Chinedu dice que es de Abba, al este de Nigeria. Me dice que la idea de pasar el resto de su vida detrás de las rejas es lo que más asusta a vendedores como él.
«Nigga, escúchame, haz lo que te sea posible para no acabar en la cárcel en este país. Nuestra gente está lista para pagar miles de Bushes [dólares] para evitarla. Si te entamban, págale a la policía. Al final, puedes hacer diez mil Bushes en menos de un mes».
También me entero por Chinedu de que los vendedores de droga son en extremo supersticiosos. Por ejemplo, creen que si matas a alguien no debes permitir que la sangre de la víctima toque ninguna parte de tu cuerpo, porque el asesino heredará los pecados de la víctima.

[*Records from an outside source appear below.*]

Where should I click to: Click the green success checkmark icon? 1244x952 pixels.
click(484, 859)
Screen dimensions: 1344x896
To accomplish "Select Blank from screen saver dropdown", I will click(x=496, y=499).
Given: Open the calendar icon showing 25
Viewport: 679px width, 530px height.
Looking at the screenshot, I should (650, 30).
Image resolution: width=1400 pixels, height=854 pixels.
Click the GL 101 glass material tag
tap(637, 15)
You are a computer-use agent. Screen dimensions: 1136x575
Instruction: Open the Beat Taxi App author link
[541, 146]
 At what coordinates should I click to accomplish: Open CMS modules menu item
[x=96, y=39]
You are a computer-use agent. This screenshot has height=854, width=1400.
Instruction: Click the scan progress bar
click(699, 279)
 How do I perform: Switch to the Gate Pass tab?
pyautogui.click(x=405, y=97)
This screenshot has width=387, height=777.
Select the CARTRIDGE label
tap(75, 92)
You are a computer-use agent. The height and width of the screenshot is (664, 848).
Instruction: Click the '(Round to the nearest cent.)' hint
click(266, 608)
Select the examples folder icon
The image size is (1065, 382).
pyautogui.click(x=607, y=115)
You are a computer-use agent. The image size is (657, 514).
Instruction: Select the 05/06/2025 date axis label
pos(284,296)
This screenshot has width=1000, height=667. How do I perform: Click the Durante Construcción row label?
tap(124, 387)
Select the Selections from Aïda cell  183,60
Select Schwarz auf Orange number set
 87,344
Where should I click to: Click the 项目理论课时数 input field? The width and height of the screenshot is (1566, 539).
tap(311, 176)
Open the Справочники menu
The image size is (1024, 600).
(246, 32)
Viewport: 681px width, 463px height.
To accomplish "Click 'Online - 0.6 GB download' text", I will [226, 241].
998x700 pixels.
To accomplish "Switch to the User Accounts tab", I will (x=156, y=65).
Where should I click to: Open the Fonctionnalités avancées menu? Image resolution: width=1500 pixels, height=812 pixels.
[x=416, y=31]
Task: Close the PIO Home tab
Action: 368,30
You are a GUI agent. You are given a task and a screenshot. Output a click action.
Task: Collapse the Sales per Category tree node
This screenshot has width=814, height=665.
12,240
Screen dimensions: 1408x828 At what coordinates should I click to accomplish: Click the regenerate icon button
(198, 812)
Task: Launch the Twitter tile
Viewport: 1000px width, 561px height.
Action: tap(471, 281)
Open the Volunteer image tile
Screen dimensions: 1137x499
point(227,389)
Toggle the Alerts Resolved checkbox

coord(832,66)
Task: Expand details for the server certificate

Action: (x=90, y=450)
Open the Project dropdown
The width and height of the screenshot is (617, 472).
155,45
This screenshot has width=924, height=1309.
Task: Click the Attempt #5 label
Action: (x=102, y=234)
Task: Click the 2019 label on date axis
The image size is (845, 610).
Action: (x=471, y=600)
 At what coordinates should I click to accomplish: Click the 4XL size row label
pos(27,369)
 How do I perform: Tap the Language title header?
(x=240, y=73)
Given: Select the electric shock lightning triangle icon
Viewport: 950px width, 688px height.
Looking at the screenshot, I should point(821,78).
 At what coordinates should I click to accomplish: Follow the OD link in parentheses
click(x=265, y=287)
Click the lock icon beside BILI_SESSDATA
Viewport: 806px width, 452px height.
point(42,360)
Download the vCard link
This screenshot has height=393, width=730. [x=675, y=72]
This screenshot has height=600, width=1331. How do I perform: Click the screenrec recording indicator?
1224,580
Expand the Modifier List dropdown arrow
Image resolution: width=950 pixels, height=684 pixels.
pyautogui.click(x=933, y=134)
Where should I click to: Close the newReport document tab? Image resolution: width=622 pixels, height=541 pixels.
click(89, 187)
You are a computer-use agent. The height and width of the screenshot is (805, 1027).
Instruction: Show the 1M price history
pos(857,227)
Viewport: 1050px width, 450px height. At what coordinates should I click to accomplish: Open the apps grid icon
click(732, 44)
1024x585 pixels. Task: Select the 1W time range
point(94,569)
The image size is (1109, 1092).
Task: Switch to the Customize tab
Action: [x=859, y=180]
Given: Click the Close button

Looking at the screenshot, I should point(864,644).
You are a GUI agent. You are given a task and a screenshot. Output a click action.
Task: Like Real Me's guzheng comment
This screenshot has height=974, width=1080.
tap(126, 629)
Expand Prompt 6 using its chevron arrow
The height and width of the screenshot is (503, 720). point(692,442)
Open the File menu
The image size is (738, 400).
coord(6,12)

Chibike regresa pronto, me lleva detrás de una farola y me da trescientos rands a esconder dentro de una gorra negra especial que me había dado. Me dice que la policía de Hillbrow se ha vuelto astuta. «Saben que siempre escondemos dinero en nuestros calcetines o dentro de nuestros zapatos. Para sobrevivir en Hillbrow tienes que estar un paso adelante de la policía todo el tiempo».
Después alcanza sus zapatos, abre la suela derecha y vacía el contenido sobre su gigantesca palma. Me entrega una navaja y me pide partir las piedras a la mitad.
«Ya pasó la medianoche», me dice. «Los adictos sucios pronto vendrán. Los shows de strippers en los hoteles cerca de aquí empiezan a la 1 de la madrugada. Tienes que empezar a ganarte a los adictos sucios. Vamos, déjame mostrarte cómo se hace».
Me advierte: «No escuches las historias de los adictos sucios y observa a la policía», a quienes, ahora me entero, se les dice «serpientes» (eke o aguo en ibo callejero).
Venderle a adictos sucios requiere un método diferente. Después de partir cada pedazo de piedra de cincuenta rands en dos rocas de veinticinco, escondemos las drogas debajo de adoquines sueltos en el pavimento cercano.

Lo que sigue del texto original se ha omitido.